### What you need to do
What is needed is an exact copy of the data below, pictures excluded.
--------------------
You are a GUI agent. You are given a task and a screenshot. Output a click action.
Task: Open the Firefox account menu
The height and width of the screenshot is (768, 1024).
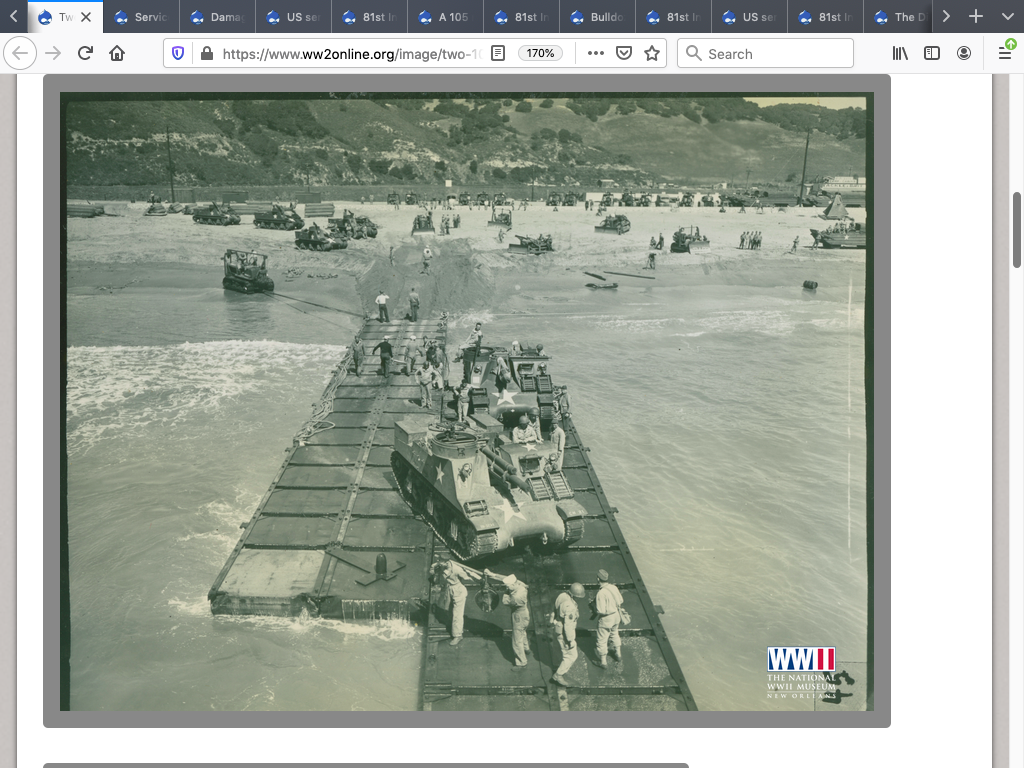tap(964, 54)
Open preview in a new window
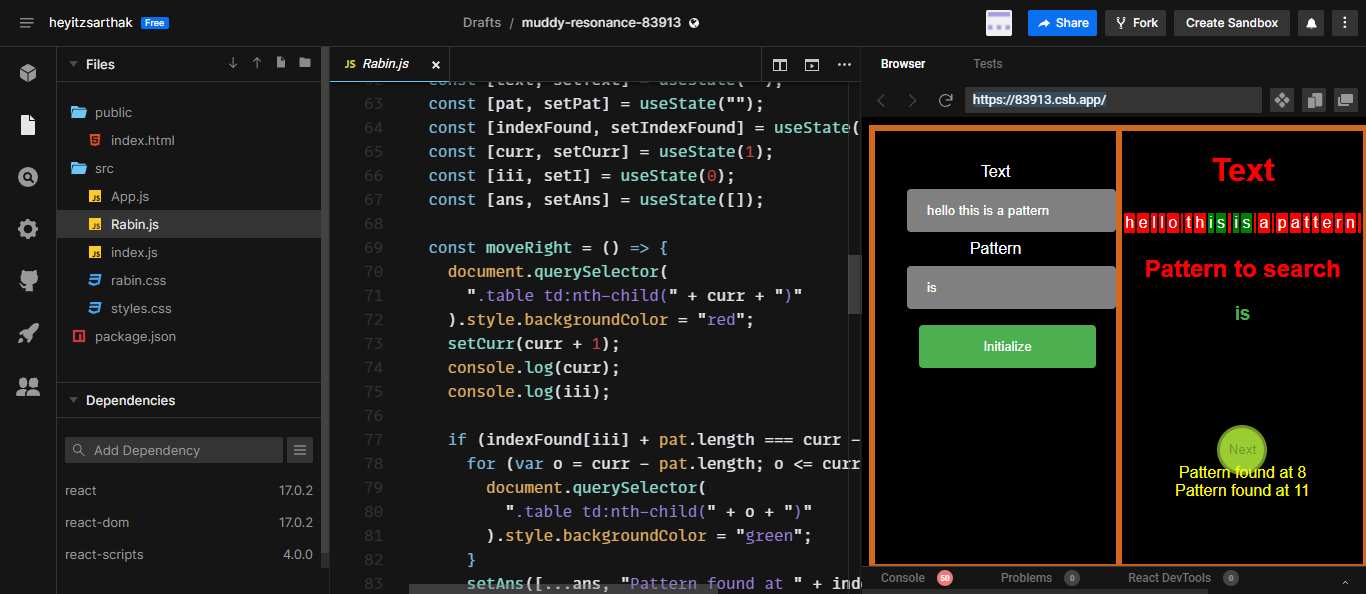Image resolution: width=1366 pixels, height=594 pixels. (1345, 100)
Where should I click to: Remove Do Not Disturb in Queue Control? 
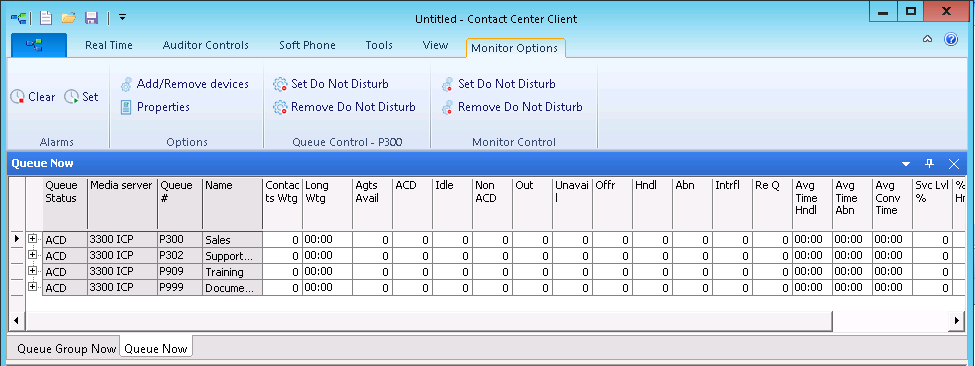point(344,107)
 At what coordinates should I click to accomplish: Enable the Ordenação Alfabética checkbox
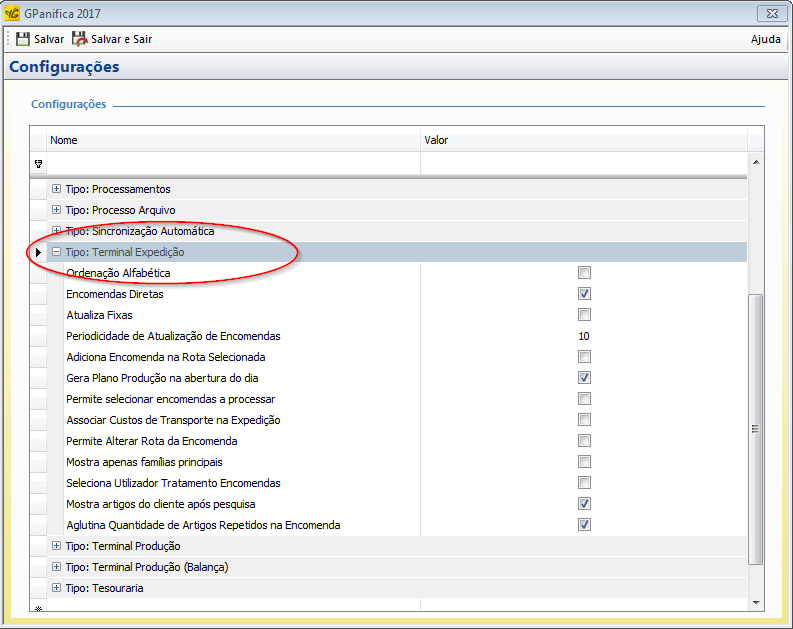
--------------------
### Exercise result
You are a GUI agent. You are given a task and a screenshot. Output a click action.
Task: Open the Firefox account menu
The height and width of the screenshot is (768, 1024).
tap(964, 54)
Open preview in a new window
Image resolution: width=1366 pixels, height=594 pixels. (1345, 100)
Where should I click to: Remove Do Not Disturb in Queue Control? 
point(344,107)
 At what coordinates should I click to accomplish: Enable the Ordenação Alfabética checkbox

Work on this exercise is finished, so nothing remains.